Ci era sembrato che quell’epoca storica fosse ormai al capolinea, come se le incursioni della Finanza a Cortina o nelle strade della movida milanese avessero certificato un radicale cambiamento nel rapporto fra l’Italia e le tasse. Invece non era altro che un miraggio.
Perché in un Paese nel quale un contribuente su quattro non paga un centesimo di Irpef e soltanto uno su cento dichiara oltre 100 mila euro, mentre quasi metà  delle società  di capitali chiude i bilanci in perdita, delle due l’una: o siamo poveri in canna oppure il Fisco continua a restare il nemico assoluto. Al punto che consola appena il dato dei 13 miliardi recuperati nel primo trimestre di quest’anno con la lotta all’evasione. I numeri del dipartimento delle Finanze ci dicono che la strada della pacificazione è ancora molto lunga.
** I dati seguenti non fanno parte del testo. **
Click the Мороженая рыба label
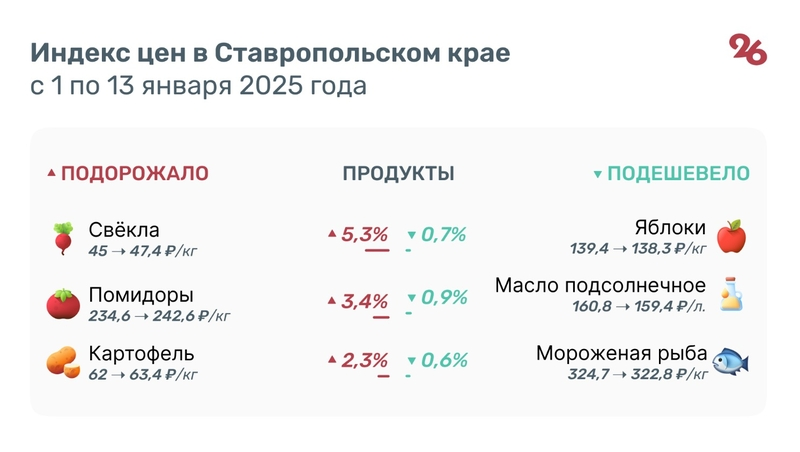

Ma c’è un aspetto che viene sempre ignorato ogni volta che vengono diffusi dati così macroscopicamente incoerenti con la realtà  dei nostri consumi. Si chiama in causa l’infedeltà  fiscale e si dipinge l’evasione alla stregua di uno sport nazionale, trascurando responsabilità  altrettanto gravi di chi ha contribuito a trasformare il Fisco nel nemico assoluto. Per, esempio, quelle che Bruno Tonoletti, professore dell’Università  di Pavia, definisce «politiche implicite». Traduzione: si persegue una politica per raggiungere «ufficialmente» un determinato obiettivo, ma gli effetti «ufficiosi» che se ne ottengono sono ben diversi. Talvolta perfino opposti.
Un esempio? L’Italia ha probabilmente i regolamenti edilizi più rigorosi d’Europa. Ma la massa di disposizioni è così imponente e complicata, differente da Regione a Regione da Comune a Comune, e i controlli così inesistenti, che questa impalcatura finisce per favorire un abusivismo senza eguali nel continente. E poi, puntualmente, arrivano i condoni: tre negli ultimi trent’anni.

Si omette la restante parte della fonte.